[Entries on target coordinates]
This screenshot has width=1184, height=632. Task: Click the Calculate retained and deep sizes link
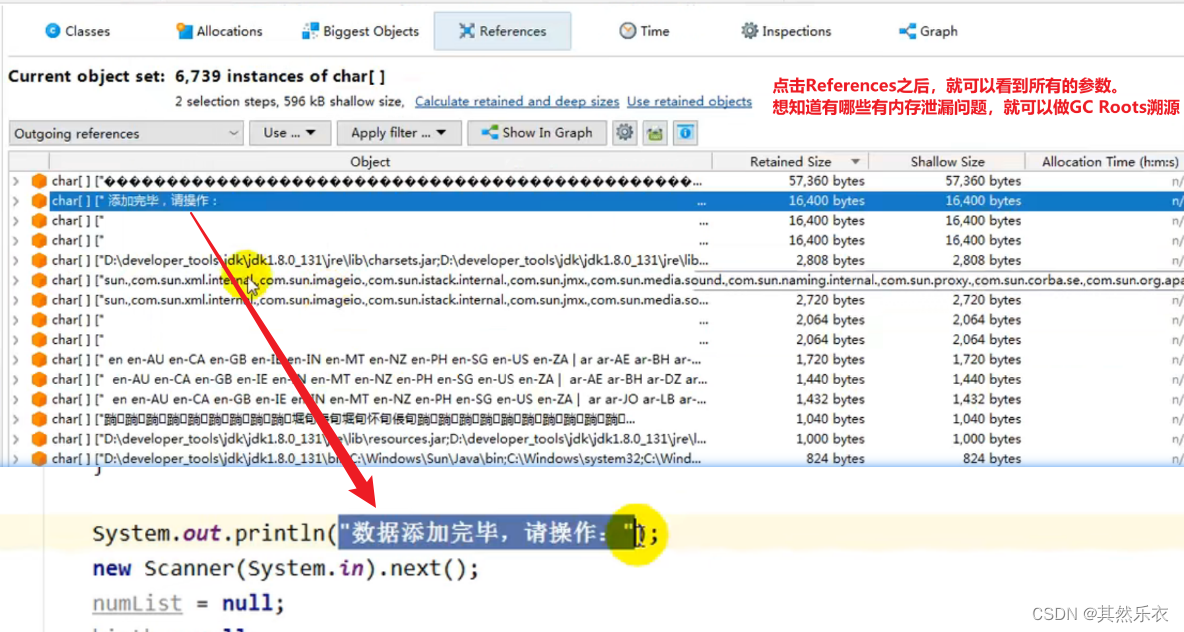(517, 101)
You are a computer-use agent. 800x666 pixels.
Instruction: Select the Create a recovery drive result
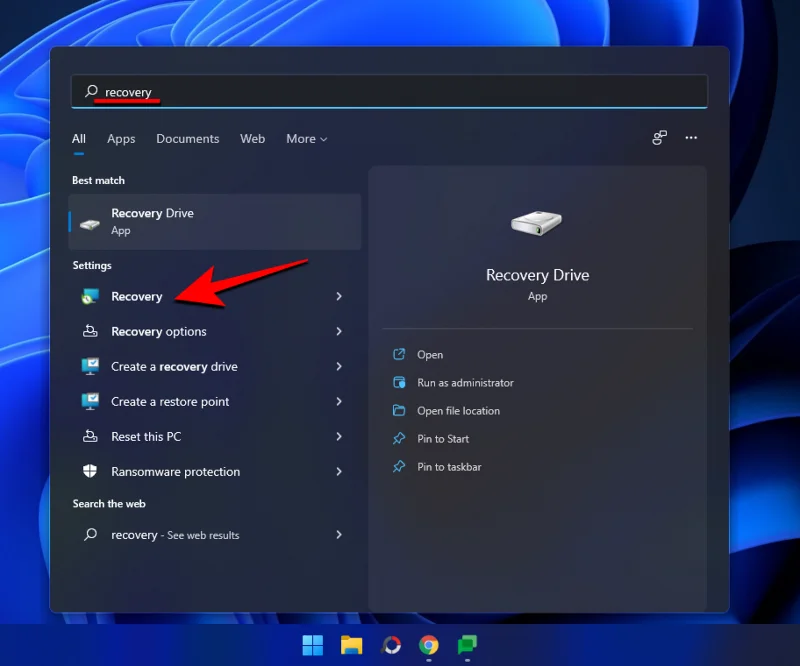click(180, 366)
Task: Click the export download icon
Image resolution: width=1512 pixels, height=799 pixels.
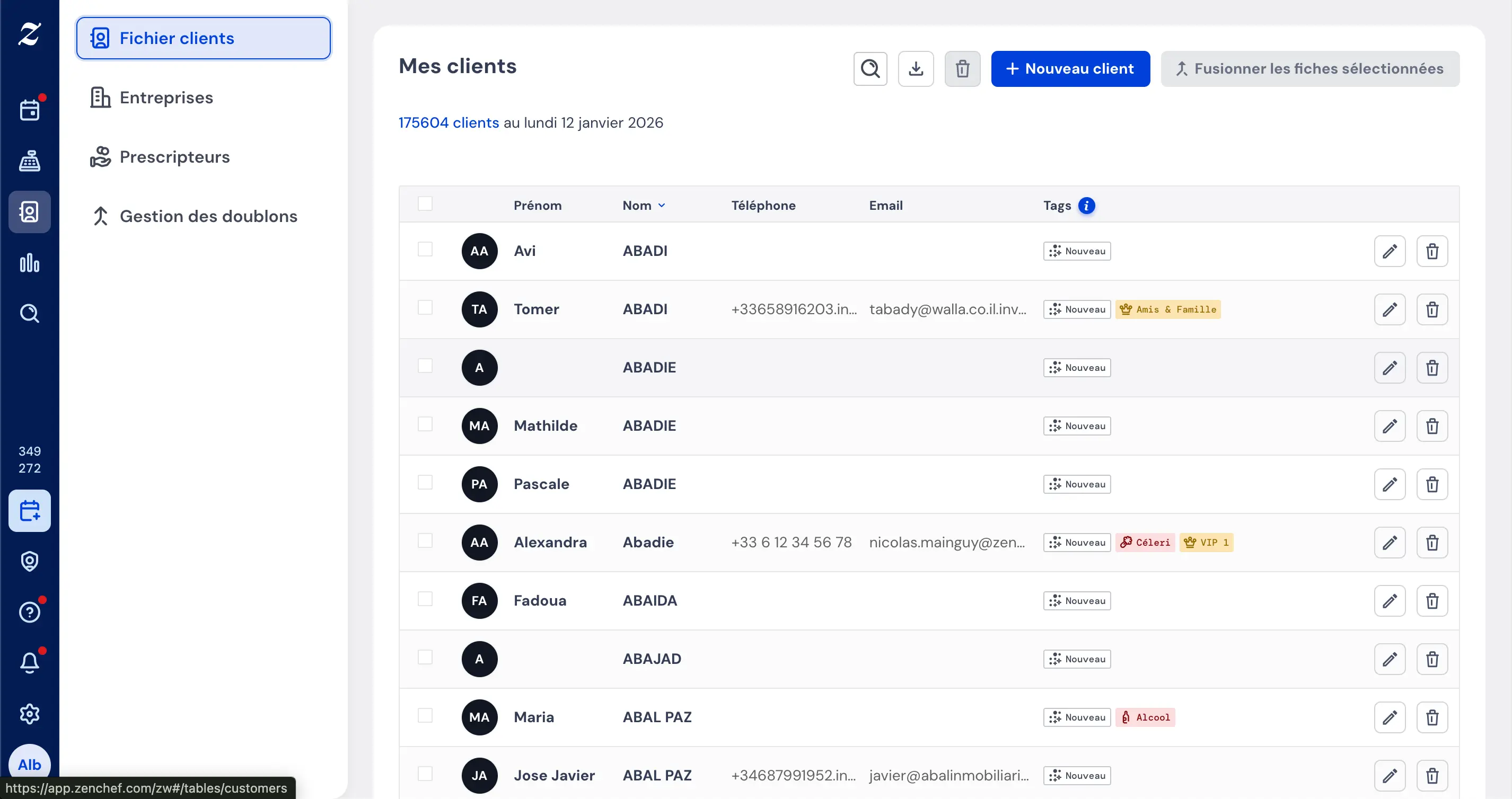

(Do this): Edit the listing by replacing every "Task" with "Goal" and changing nothing else, and omit the pictures from your answer.

(Finished task):
This screenshot has width=1184, height=632. Goal: Click the Calculate retained and deep sizes link
(517, 101)
You are a computer-use agent. 800x666 pixels.
Instruction: Select the Create a recovery drive result
click(180, 366)
Goal: Click the export download icon
Image resolution: width=1512 pixels, height=799 pixels.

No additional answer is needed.